Schedule Windows vs. Skewing

Splunk Enterprise 6.3 added the feature of Schedule Windows that allows the Search Scheduler to distinguish between searches that really should run at a specific time (just like cron) from those that don't have to, thereby greatly reducing lag or skipping. Splunk Enterprise 6.6 adds Schedule Skewing that allows the Search Scheduler to randomly distribute scheduled searches more evenly over their periods.

What’s the practical difference? When should you use one vs. the other? I’ll explain. But first, I’ll review each feature separately.

Scheduler Terms

There are a few terms used when discussing the Search Scheduler:

Dispatched Time: The time a search instance was actually dispatched (run); cf. scheduled time.
Lag: The difference in time between a search instance’s dispatched time and its scheduled time.
Next Runtime: The actual time of day of the scheduled time of a search instance that is next. For example, for a search that runs every 5 minutes, if it is now 12:03, then the next runtime is 12:05.
Scheduled Time: The time when a search instance is supposed to run (the zeroth second of some minute of some hour); cf. dispatched time.
Search Instance: A saved search that is scheduled to run at a particular time. For example, a search that runs every 5 minutes has a distinct instance at each of 00:00, 00:05, etc.
Skipped: When a search instance can not be run for whatever reason, despite repeated attempts, and the scheduled time of next runtime of the next search instance is at hand, the current search instance is skipped (it will not now nor ever will be run).

Schedule Windows

Background As mentioned, schedule windows allow the Search Scheduler to distinguish between searches that really should run at a specific time (e.g. every hour as close to the top of the hour as possible) from those that don't have to (e.g. approximately every hour, but when specifically within the hour is not critical). Hence, giving a search a window is altruistic: it helps other searches. In savedsearches.conf, the parameter is specified as:

schedule_window = window-in-minutes | auto

where window-in-minutes when greater than 0 indicates the specific window of time during which the search will be altruistic—i.e. have a priority score higher (worse), and allow other searches to run first. (However, if at any time there is sufficient capacity to run the search, it will be run). If the search instance hasn’t run and the window expires, then the scheduler will treat the search instance from that point on as if it never had a schedule window (until it either finally runs or is skipped).
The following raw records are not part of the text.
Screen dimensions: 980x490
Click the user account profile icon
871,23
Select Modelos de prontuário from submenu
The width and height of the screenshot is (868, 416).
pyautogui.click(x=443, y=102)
The auto value tells the scheduler to calculate the window of time automatically based on historical run-times of the search. For example, if a search runs every five minutes and has historically taken approximately twenty seconds to run, then—in order to have been run within its five-minute period—the search can be deferred at most four minutes and forty seconds; so that is the auto value.

To illustrate a use-case for schedule windows, suppose you have a mixture of searches: some run frequently—say every 5 minutes or even every minute—and some run less frequently—say once an hour or even once a day. At times, when many of those searches scheduled times align on a Splunk deployment with insufficient capacity to run them all concurrently, those searches with schedule window will allow other more important searches to run first.
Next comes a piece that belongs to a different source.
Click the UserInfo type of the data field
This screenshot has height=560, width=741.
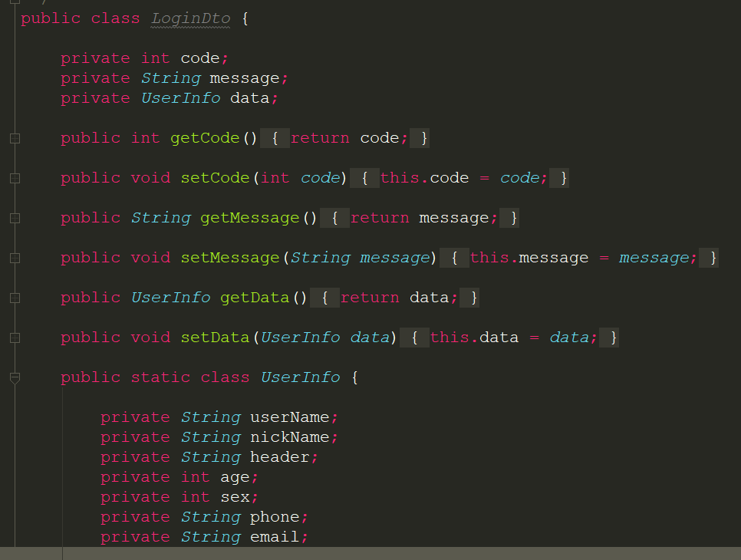(x=180, y=97)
Before & After To illustrate the benefit of schedule windows, here are some “before” vs. “after” scheduler performance charts.

Things to notice:

In the Started and Skipped chart, the searches that are skipped form a repeating pattern meaning that the same searches are attempted to be run in the same order and the same searches are skipped.
From 12–2am, many searches are skipped since “daily” searches run at midnight.
In the Avg Running Searches chart, the number of searches running on average is erratic and not fully using the scheduler’s capacity.
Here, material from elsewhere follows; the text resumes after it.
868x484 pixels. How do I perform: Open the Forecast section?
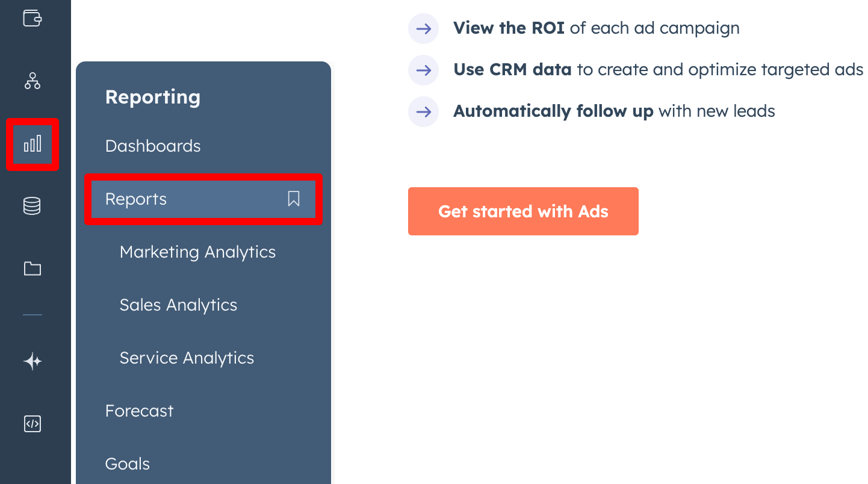click(x=139, y=411)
Here is the “after” set of schedule performance charts.

Things to notice:

In the Started and Skipped chart, the searches that are skipped form much less of a repeating pattern meaning that searches are attempted to be run in different orders and different searches are skipped.
From 12–2am, far fewer searches are skipped and there is no noticeable difference between midnight and any other time.
In the Avg Running Searches chart, the number of searches running on average is fairly constant thus fully using the scheduler’s capacity.

Schedule Skewing

Background As mentioned, schedule skewing allows the Search Scheduler to randomly “skew” a set of searches’ scheduled times more evenly over their periods. In savedsearches.conf, the parameter is specified as:

allow_skew = percentage% | duration

where:

percentage: Specifies the maximum amount of time to skew as a percentage of the search’s period. For example, for a search that runs every ten minutes, a value of 50% would mean skew by at most five minutes.
duration: Specifies the maximum amount of time to skew explicitly, e.g., 5m for five minutes or 1h for one hour, etc.

To illustrate a use-case for skewing, suppose you have very many searches that run for only a few seconds every minute. Despite having very many searches, your Splunk deployment can run all the searches simultaneously. However, the simultaneous network bandwidth used by those searches exceeds the capacity of your switches; and, just a few seconds later when all the searches have completed, the network bandwidth drops back close to zero. Since your Splunk deployment can run all the searches simultaneously, this isn't a problem that scheduler windows can solve. What you want is to spread the dispatching of the searches out over time to decrease the network saturation. This is precisely what skewing does.

A few things to note about skewing are:

Skewing does not consider a search’s estimated run time.
Skewing plays no role in priority score calculation.
Skewing is effective only when a set of searches are all skewed. (Skewing only a few or just one search won’t make any difference.)
Skewing effectively opts searches into lag (something you ordinarily try to reduce), but for the greater good.
Skewing and windows don't interact. However if a particular search both is skewed and has a window, the skewing is applied first; then, for all those searches that just so happen to skew to the same time, windows affect which of those searches will have a better or worse priority score.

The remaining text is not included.